▸ **DESCRIPTION OF THE TASK**
Reproduce the whole listing below word for word, leaving out the pictures.

-------- EXERCISE DATA --------

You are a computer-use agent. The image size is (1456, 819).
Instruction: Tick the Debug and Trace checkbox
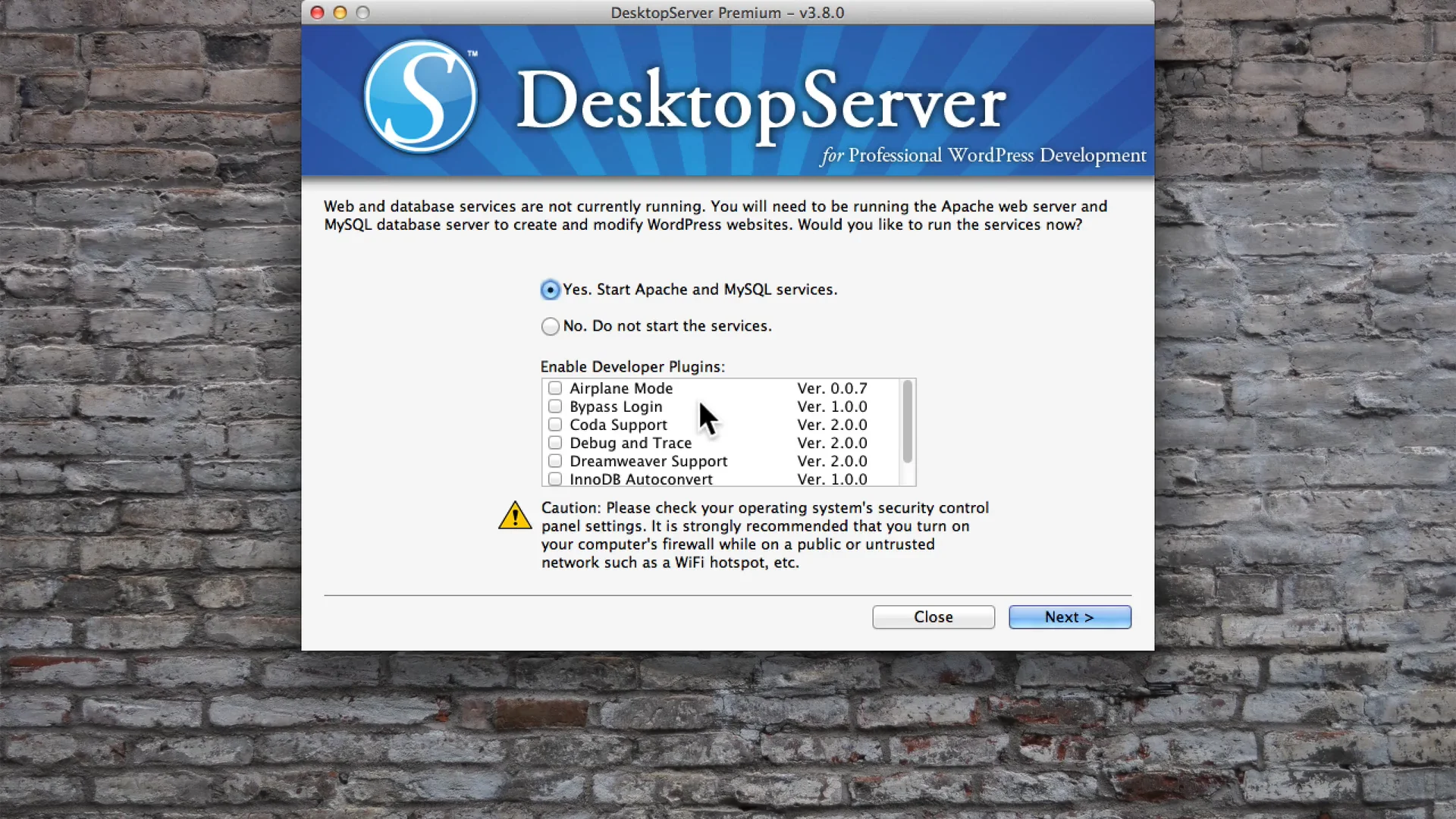pos(555,443)
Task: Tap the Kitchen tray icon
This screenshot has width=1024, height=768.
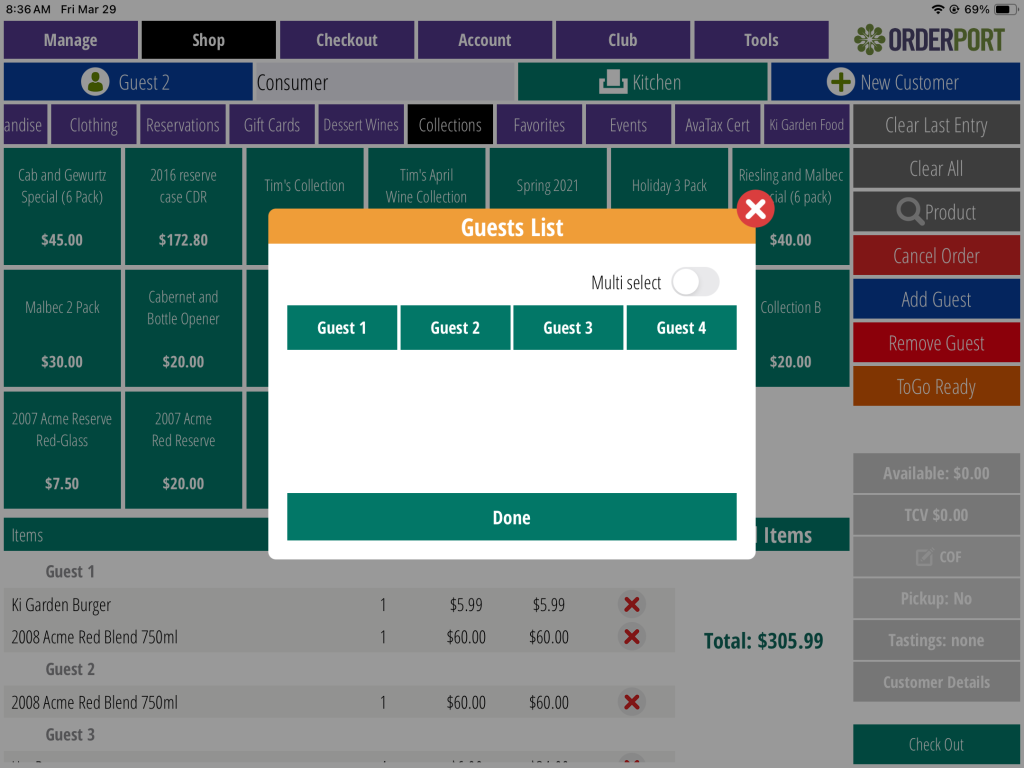Action: tap(612, 82)
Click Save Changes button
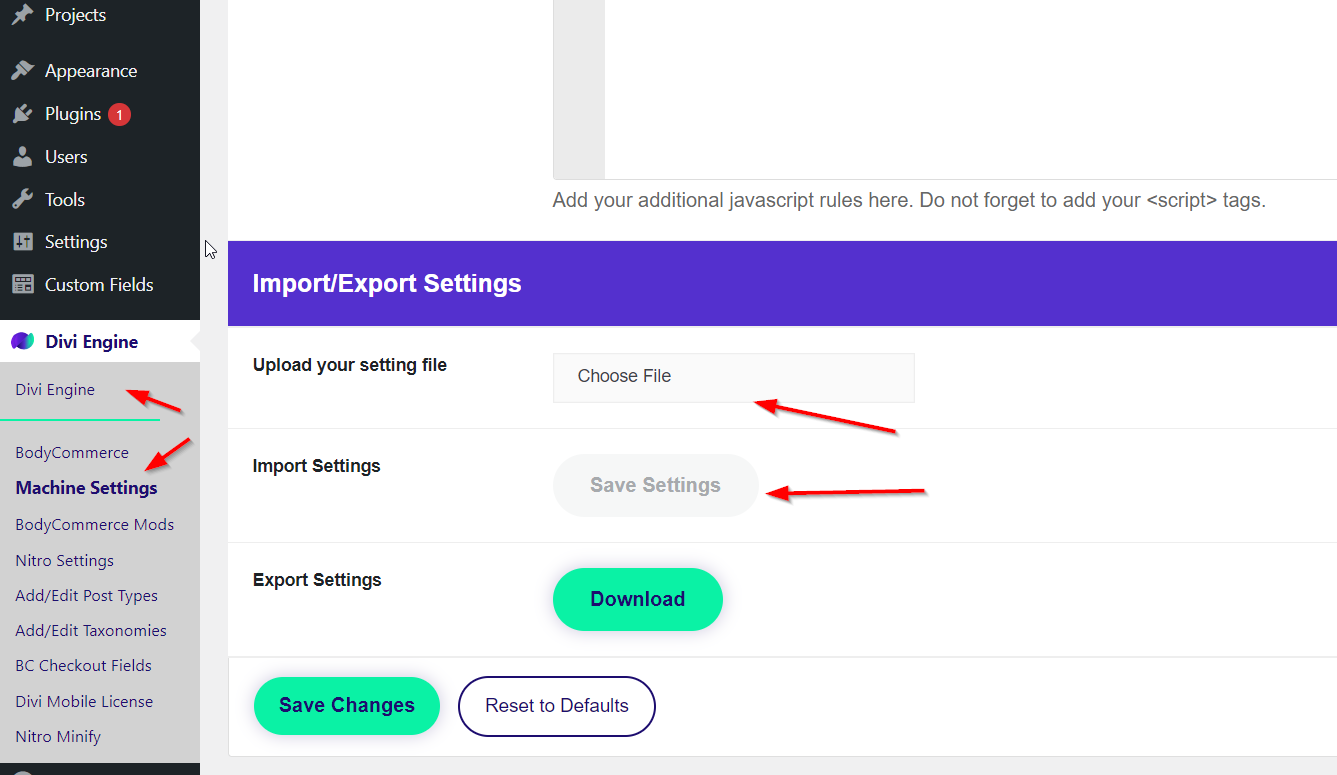 tap(346, 706)
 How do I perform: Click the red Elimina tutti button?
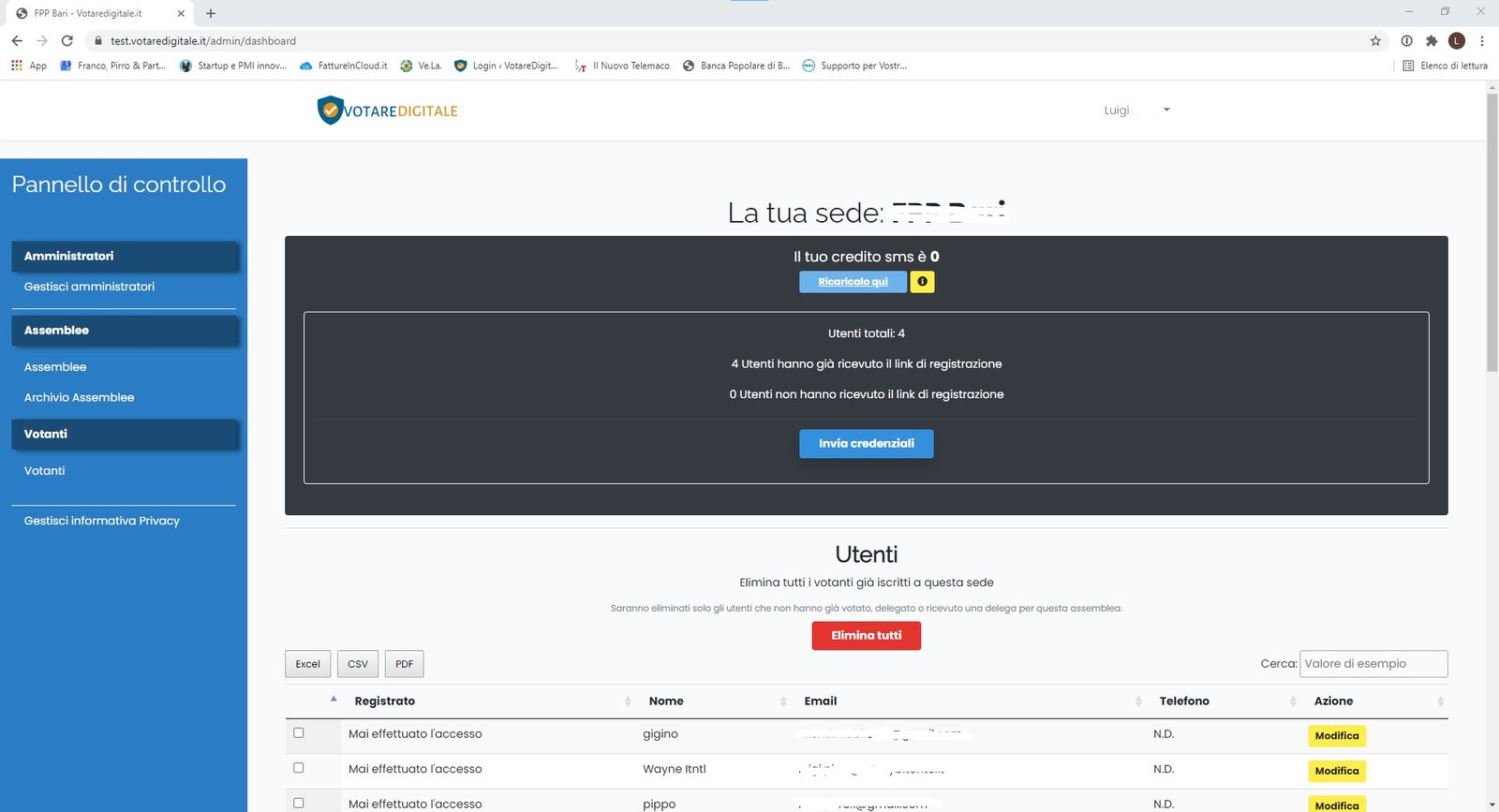(866, 636)
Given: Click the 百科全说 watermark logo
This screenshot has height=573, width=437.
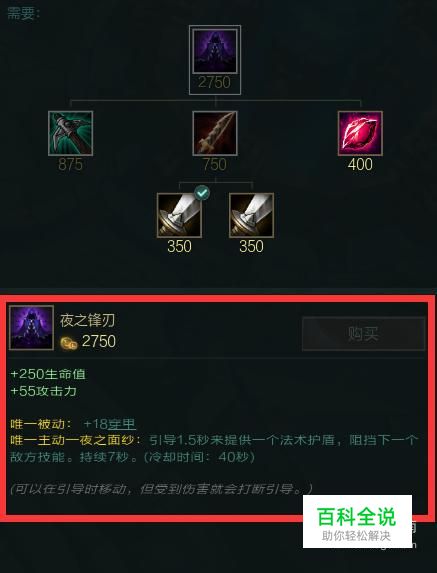Looking at the screenshot, I should [357, 521].
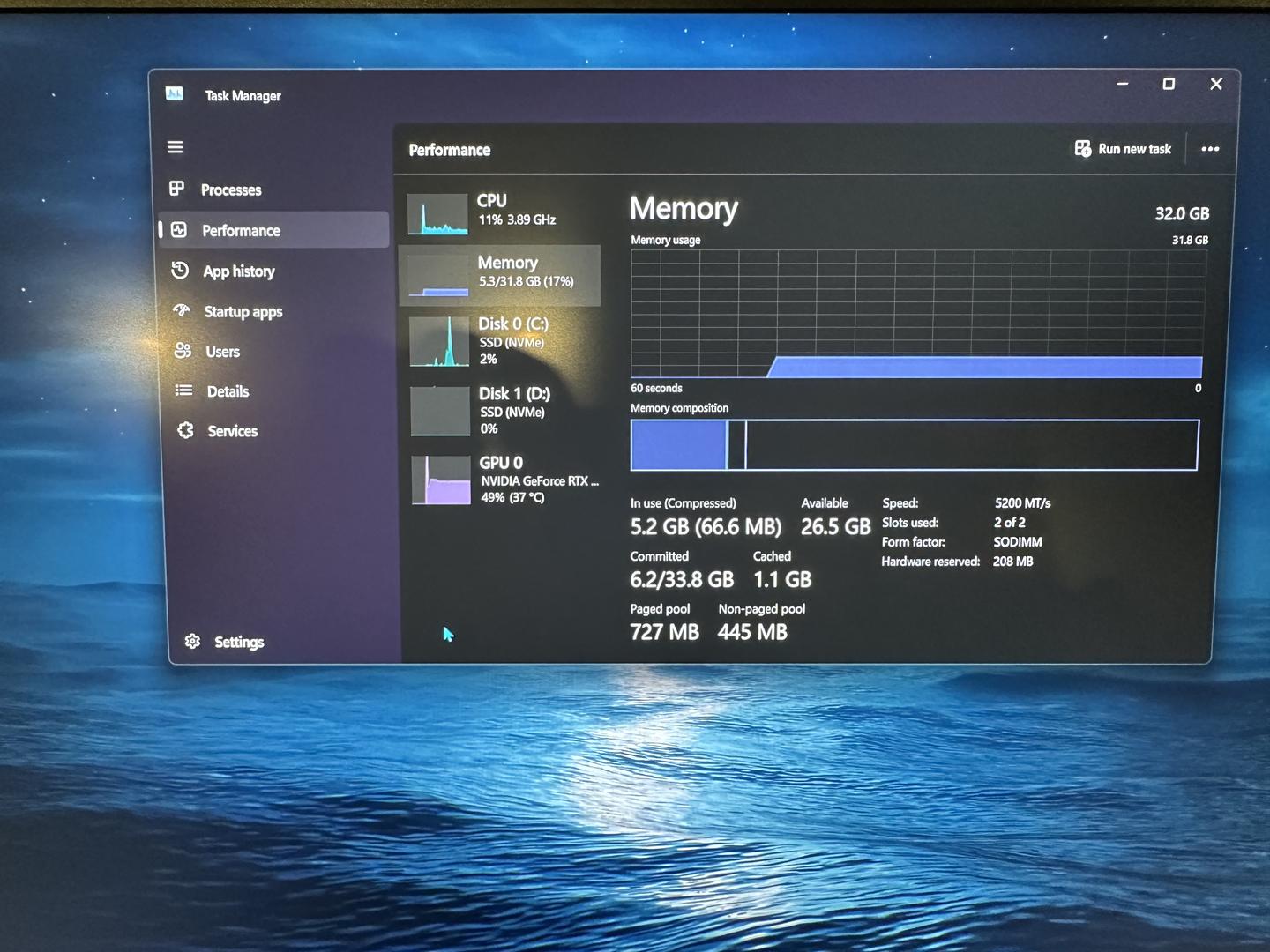Select the Users icon in sidebar

[x=183, y=351]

--------

▸ **ANSWER TO THIS TASK**
You are a computer-use agent. The image size is (1456, 819).
Instruction: Tick the Debug and Trace checkbox
pos(555,443)
Task: Tap the Kitchen tray icon
This screenshot has width=1024, height=768.
Action: tap(612, 82)
Click Save Changes button
 tap(346, 706)
 How do I perform: Click the red Elimina tutti button?
(866, 636)
Given: Click the 百科全说 watermark logo
This screenshot has height=573, width=437.
Looking at the screenshot, I should [357, 521].
Select the Users icon in sidebar

[x=183, y=351]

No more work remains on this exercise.